Headline CPI printed 3.0% on the year and 0.3% on the month, while core CPI held at 3.0% year over year and 0.2% month over month. Gasoline rose 4.1% on the month and shelter inflation stayed near 3.6%. The Bureau of Labor Statistics published on schedule to meet Social Security cost-of-living timelines despite the shutdown backdrop.
Beyond the immediate meeting, the same FedWatch distribution puts the center of the path near 3% by this time next year.
For the October 28, 2026 meeting, the highest probabilities sit in the 2.75% to 3.25% ranges, with modest tails on either side.
A simple probability-weighted midpoint of that distribution is about 2.97%, which is consistent with a glide from current levels to roughly 3% over the next year.
Two-year yields have hovered near the mid-3.4% to 3.5% zone and the 10-year near 4%, while 30-year breakeven inflation is close to 2.25%.
If the back end remains sticky while the front end falls, the curve would steepen, which tempers how “easy” broad financial conditions can get even with policy cuts.
Spot Bitcoin has been consolidating around $108,000 to $111,000 into the CPI and FOMC window. These flow pulses matter for how macro impulses transmit to price, since ETF demand now represents a large share of incremental buying.

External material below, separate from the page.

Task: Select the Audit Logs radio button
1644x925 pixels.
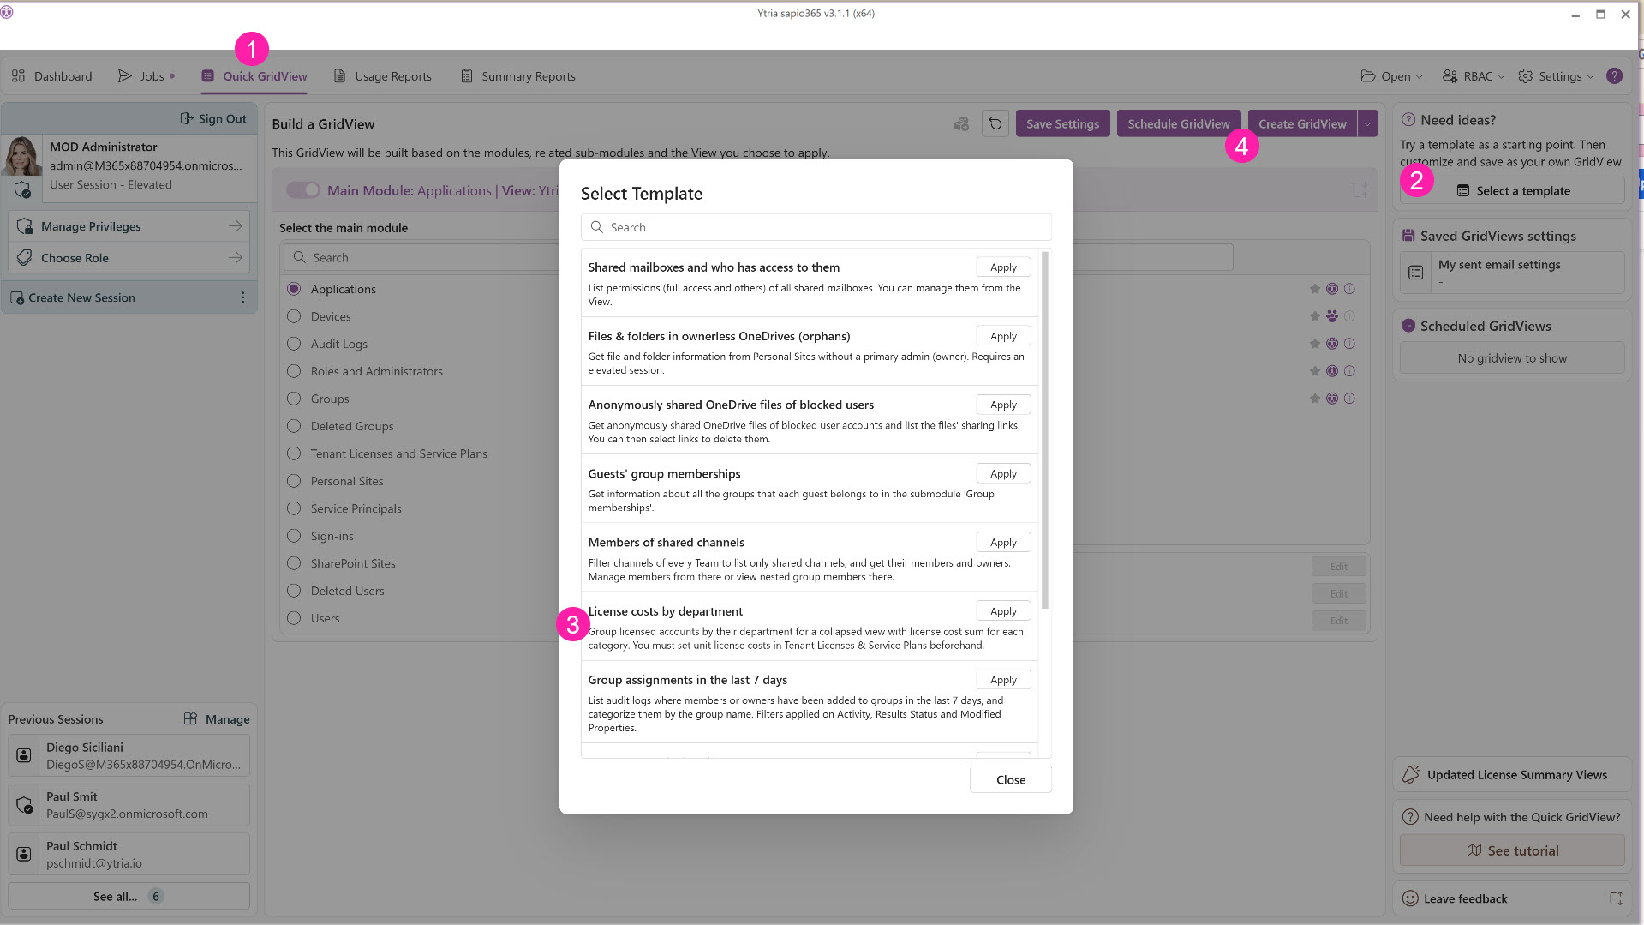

Near term, a 25 basis point cut paired with cautious guidance would likely loosen the front end while the 10-year holds near 4%. If the dot plot and statement open a path to a December move as well, the front-end easing would be clearer and the dollar could soften at the margin.
If the Committee pushes back and front-end real rates rise instead, risk assets usually retrace until new data resets the path.
The CPI mix gives the Fed cover to stay on course toward a first cut since gasoline was the main monthly driver, and a retracement in pump prices into October or November would help the headline prints line up with a gradual disinflation story.
A base case of slow disinflation keeps core inflation trending lower without a labor shock, the policy rate lands near 2.75% to 3.25%, and real yields drift down as the front end falls.
A sticky-inflation path holds core near or above 3%, the Fed leans more guarded, and the funds rate stabilizes closer to 3.25% to 3.75% with a firmer dollar and intermittent re-tightening of financial conditions, consistent with the Cleveland rules bias.
A growth-scare path delivers front-loaded easing toward 2.25% to 2.75% and a weaker dollar after an initial risk-off phase.
In all cases, Bitcoin’s beta to real yields remains central, and the ETF flow channel adds convexity when conditions ease.
Global cross-winds keep the picture balanced. The ECB has paused after its early-2025 cuts and large banks do not expect more in 2025, which limits a euro-driven dollar decline.